- [Page text]
=== Section Start ===
Today the majority owner of TSN is Bell Globemedia, which also owns the CTV network. ESPN, the American cable channel, also has a share, and TSN's programming and on-air look is now patterned after ESPN's.

TSN's flagship program is SportsCentre (based on ESPN's SportsCenter -- known as SportsDesk until 2001), a highlights and sports news show that airs several times a day.

The network covers dozens of National Hockey League and Canadian Football League games each year, plus a limited schedule of Toronto Blue Jays baseball and Toronto Raptors basketball. It also airs professional wrestling in the form of WWE's flagship show, WWE RAW. Unfortunatly for Canadian fans, TSN edits the program for repeats. Only extremely violent scenes (such as heavy beatings or displacement of a large amount of blood) will be censored live. A portion of TSN's programming comes from ESPN, including the latter network's National Football League coverage.

In early 2005, TSN was part of the consortium that won the Canadian broadcast rights to the Vancouver 2010 Winter Olympics, as well as the 2012 Summer Olympics. This was considered a serious coup, as the rival CBC had consistently won Olympic broadcast rights from the 1996 Summer Olympics through to the 2008 Summer Olympics. CTV and TQS will be the primary broadcasters; TSN, RDS and Rogers Sportsnet will provide supplementary coverage.

Many outside of Ontario derisively refer to TSN as the Toronto Sports Network, due to its perceived bias towards Toronto teams. This perception was taken advantage of by the network's rival Sportsnet, which launched 4 regional networks.
=== Section End ===
- [Information supplied]
=== Section Start ===
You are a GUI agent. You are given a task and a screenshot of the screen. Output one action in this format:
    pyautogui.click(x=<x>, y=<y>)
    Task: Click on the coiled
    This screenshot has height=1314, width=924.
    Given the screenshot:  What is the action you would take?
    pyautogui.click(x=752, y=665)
=== Section End ===
- [Assignment 1] Transcribe the TSN text from "Today the majority" to "times a day.".
- [Assignment 2] Name every Olympic Games mentioned in the TSN text.
- [Assignment 3] According to the TSN text, what was SportsCentre called until 2001?
Nothing in the listing is needed here.

- [Exercise result 1]
Today the majority owner of TSN is Bell Globemedia, which also owns the CTV network. ESPN, the American cable channel, also has a share, and TSN's programming and on-air look is now patterned after ESPN's.

TSN's flagship program is SportsCentre (based on ESPN's SportsCenter -- known as SportsDesk until 2001), a highlights and sports news show that airs several times a day.

- [Exercise result 2]
- Vancouver 2010 Winter Olympics
- 2012 Summer Olympics
- 1996 Summer Olympics
- 2008 Summer Olympics

- [Exercise result 3] SportsDesk